━━ DATA UNDER STUDY
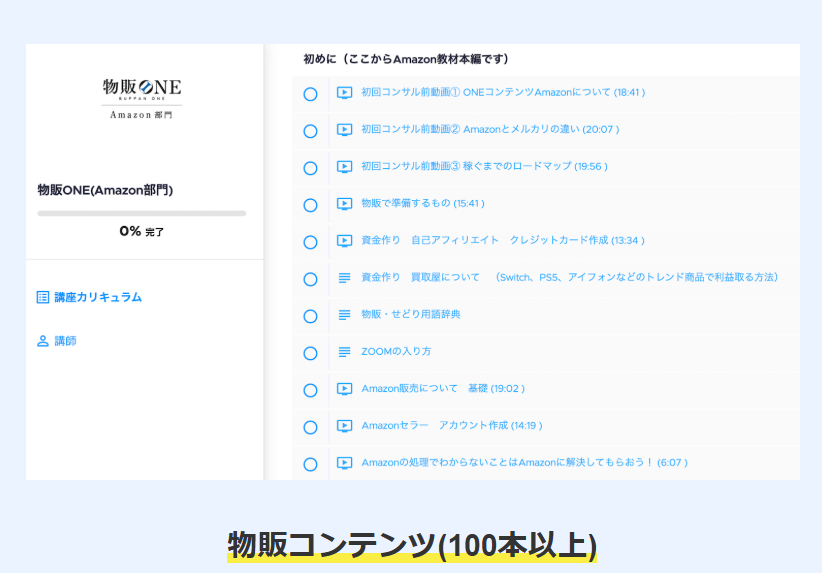Toggle completion circle for 物販で準備するもの

310,205
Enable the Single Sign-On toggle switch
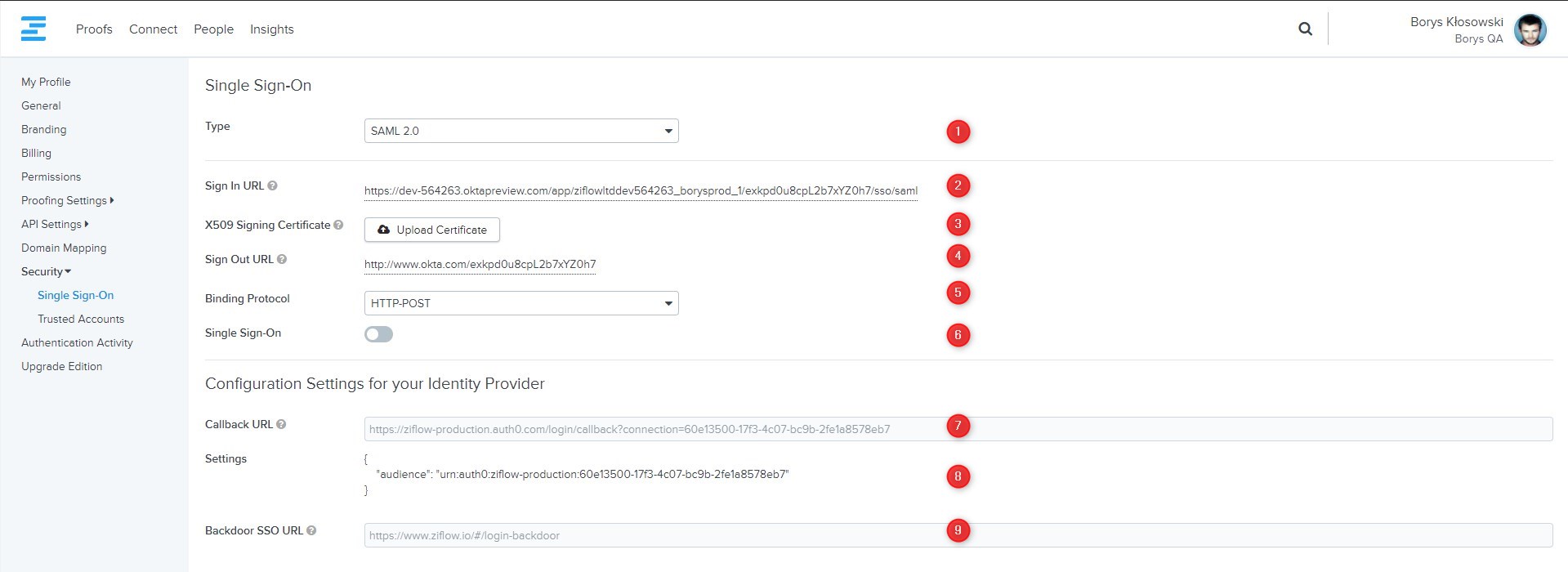1568x572 pixels. point(378,334)
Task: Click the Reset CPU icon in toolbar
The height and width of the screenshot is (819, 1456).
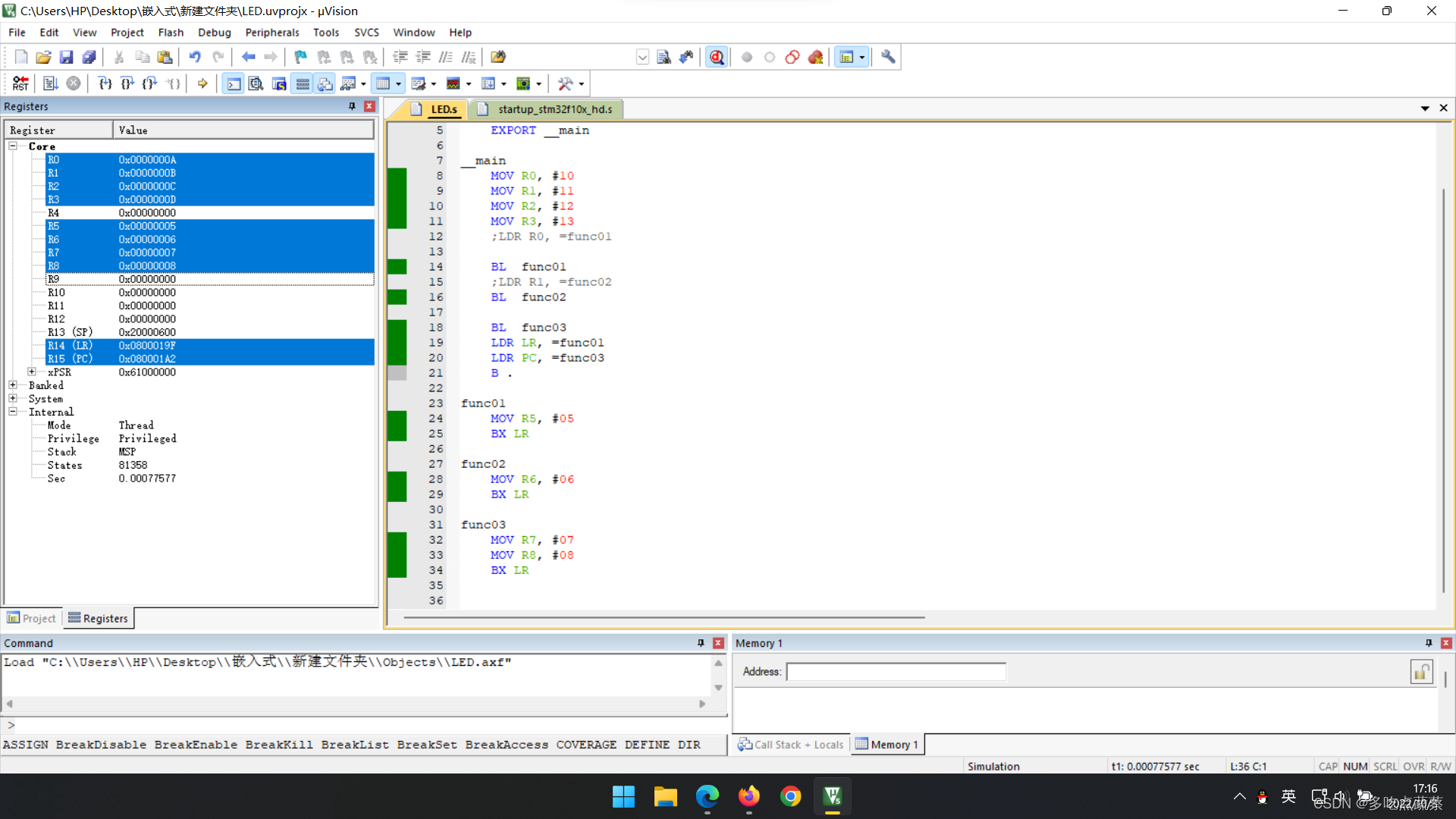Action: click(20, 84)
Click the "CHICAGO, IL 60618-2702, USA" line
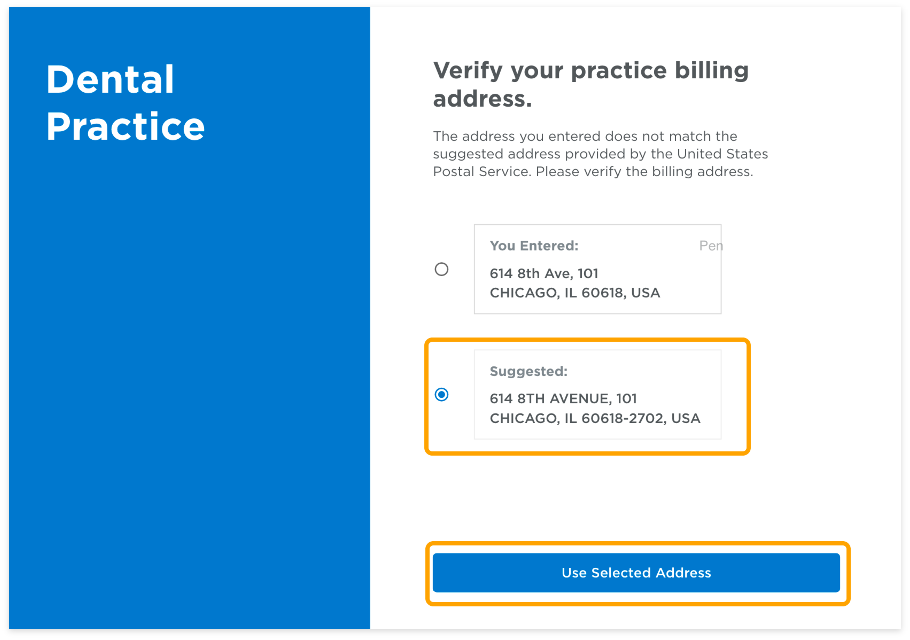The width and height of the screenshot is (910, 640). pos(595,418)
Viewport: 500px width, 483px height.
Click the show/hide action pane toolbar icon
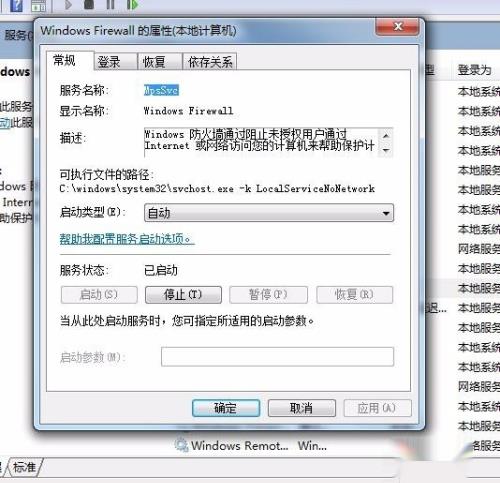(x=38, y=6)
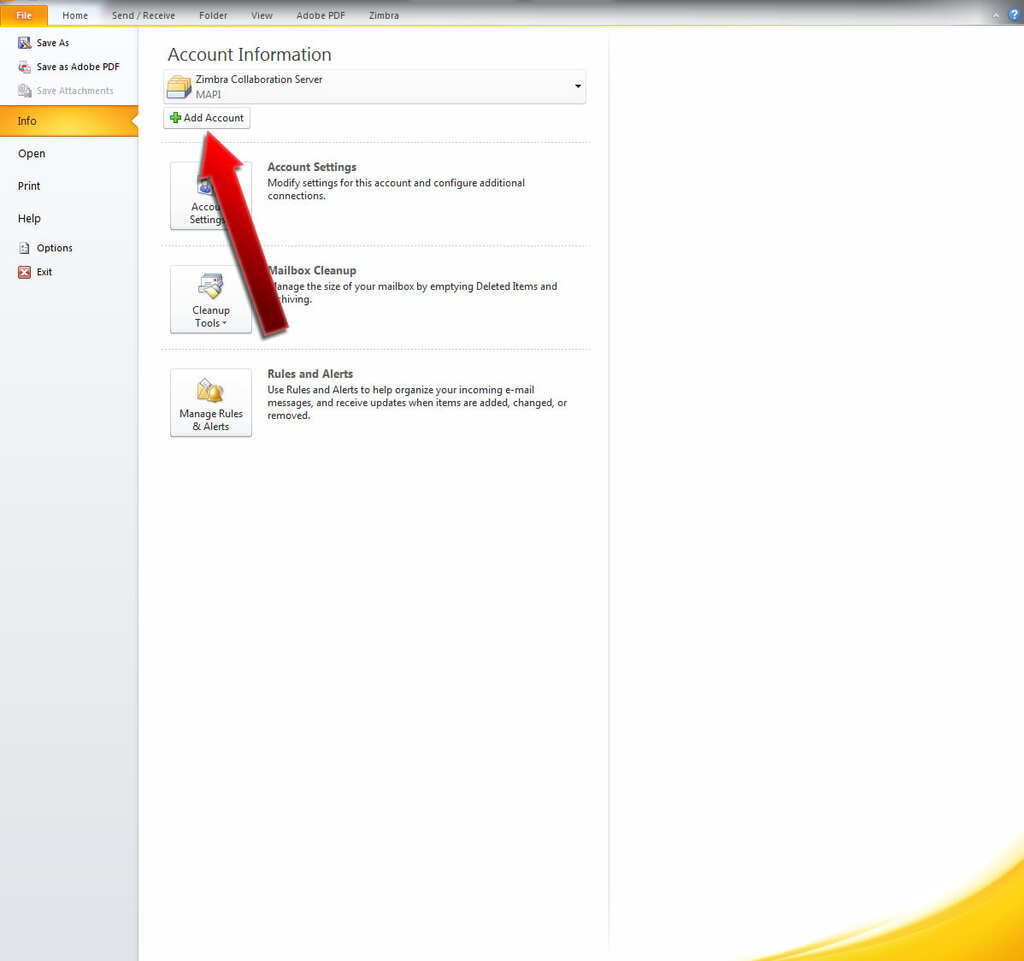
Task: Open Print from the sidebar
Action: point(28,185)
━━━━
DESCRIPTION OF THE TASK: Set down exactly, and only, the lines from the one containing "Enable the Single Sign-On toggle switch" through the last line of the entries. Pictures do not belong in the copy.

SOLUTION:
Enable the Single Sign-On toggle switch
1568x572 pixels. point(378,334)
Task: Click the Reset CPU icon in toolbar
The height and width of the screenshot is (819, 1456).
Action: click(20, 84)
Click the "CHICAGO, IL 60618-2702, USA" line
The width and height of the screenshot is (910, 640). pos(595,418)
Viewport: 500px width, 483px height.
Click the show/hide action pane toolbar icon
(x=38, y=6)
Task: Open Print from the sidebar
Action: point(28,185)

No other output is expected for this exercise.